▶ _EXCERPTED RECORDS_
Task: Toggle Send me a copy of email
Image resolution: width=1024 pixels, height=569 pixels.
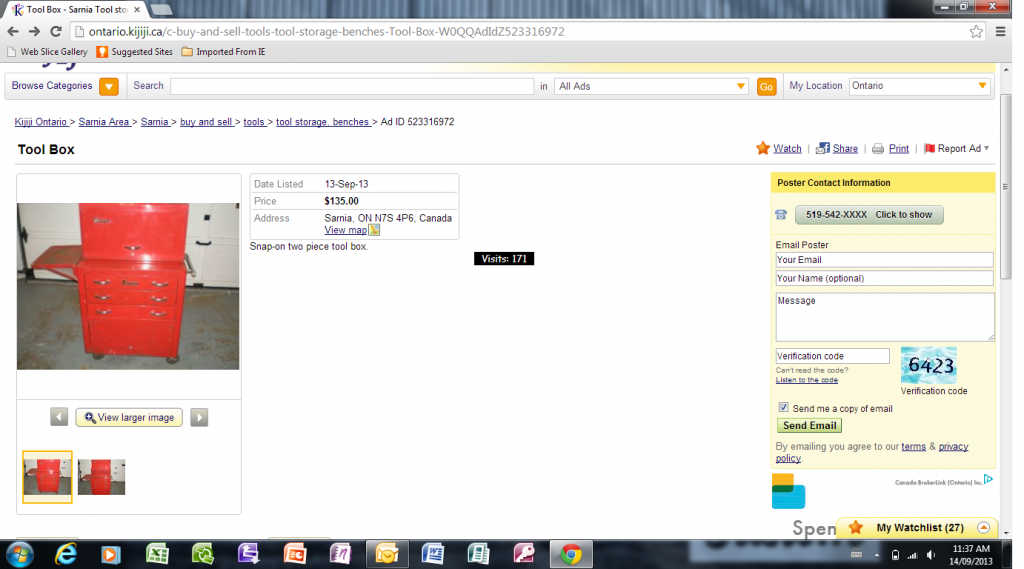Action: pyautogui.click(x=783, y=408)
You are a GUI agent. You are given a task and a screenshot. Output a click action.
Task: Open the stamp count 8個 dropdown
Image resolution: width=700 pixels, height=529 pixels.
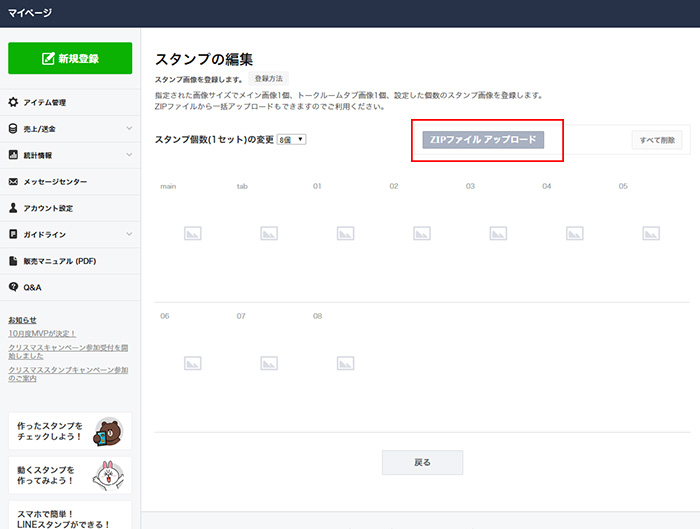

▶ _TASK DIRECTIONS_
Your response should reproduce the entire listing verbatim, minus the pictures.

▶ _TASK OUTPUT_
Task: Toggle Send me a copy of email
Image resolution: width=1024 pixels, height=569 pixels.
Action: pyautogui.click(x=783, y=408)
You are a GUI agent. You are given a task and a screenshot. Output a click action.
Task: Open the stamp count 8個 dropdown
Image resolution: width=700 pixels, height=529 pixels.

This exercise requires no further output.